Un nouveau souffle pour l’économie gabonaise
L’amélioration du climat des affaires s’impose comme une priorité absolue pour le Gabon. Conscient que la compétitivité nationale et la capacité à attirer les investissements privés dépendent largement de cet environnement, le Haut Conseil de l’Investissement (HCI) a officiellement lancé ses activités lors d’une séance plénière tenue au Palais des Congrès Omar Bongo Ondimba. Coanimé par le gouvernement et la Fédération des entreprises du Gabon (FEG), ce conseil a pour mission de dynamiser l’écosystème économique, de sécuriser les flux financiers et de lever les obstacles qui freinent l’investissement.
Lors de cette première réunion, le vice-président du gouvernement, Hermann Immongault, a insisté sur l’urgence de bâtir un pacte de confiance entre les pouvoirs publics et le secteur privé. « La transformation économique du Gabon passe par un partenariat renouvelé, fondé sur la transparence et l’efficacité.
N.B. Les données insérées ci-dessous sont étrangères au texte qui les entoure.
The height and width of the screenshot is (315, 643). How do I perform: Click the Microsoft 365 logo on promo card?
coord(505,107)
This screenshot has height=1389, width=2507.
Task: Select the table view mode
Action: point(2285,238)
Après la phase de refondation, place désormais à l’action : les promesses doivent se concrétiser par des résultats tangibles pour les entreprises et les citoyens. »
Les défis à relever pour une croissance durable
Le ministre de l’Économie et des Finances, Thierry Minko, a souligné les principaux freins qui pénalisent les entreprises gabonaises, notamment les PME. Parmi eux : la pression fiscale et parafiscale, la complexité des contrôles administratifs, l’insécurité juridique, les retards de paiement et les insuffisances des infrastructures (transports, numérique, énergie). « Le gouvernement s’engage à faciliter l’accès des entreprises locales à la commande publique, tout en simplifiant les procédures pour renforcer leur compétitivité. »
Le secrétaire permanent du HCI, Ghislain Moandza Mboma, a présenté les avancées déjà réalisées, comme la mise en place du guichet unique de l’investissement, la création du tribunal de commerce et du tribunal du travail, ainsi que l’optimisation du guichet unique pour les permis de construire.
Des objectifs ambitieux pour 2026
Les projections économiques du gouvernement tablent sur une croissance de 4 % en 2026, avec un rythme soutenu estimé à 5 % sur les trois prochaines années. Thierry Minko a qualifié ces perspectives de « positives et encourageantes », tout en rappelant que leur concrétisation dépendra des réformes engagées.
Pour y parvenir, huit groupes de travail paritaires ont été constitués, chacun chargé d’analyser des problématiques clés. Leur mission : proposer des solutions concrètes d’ici le 15 juin prochain. Une feuille de route claire qui devrait permettre d’accélérer la mise en œuvre des mesures prioritaires.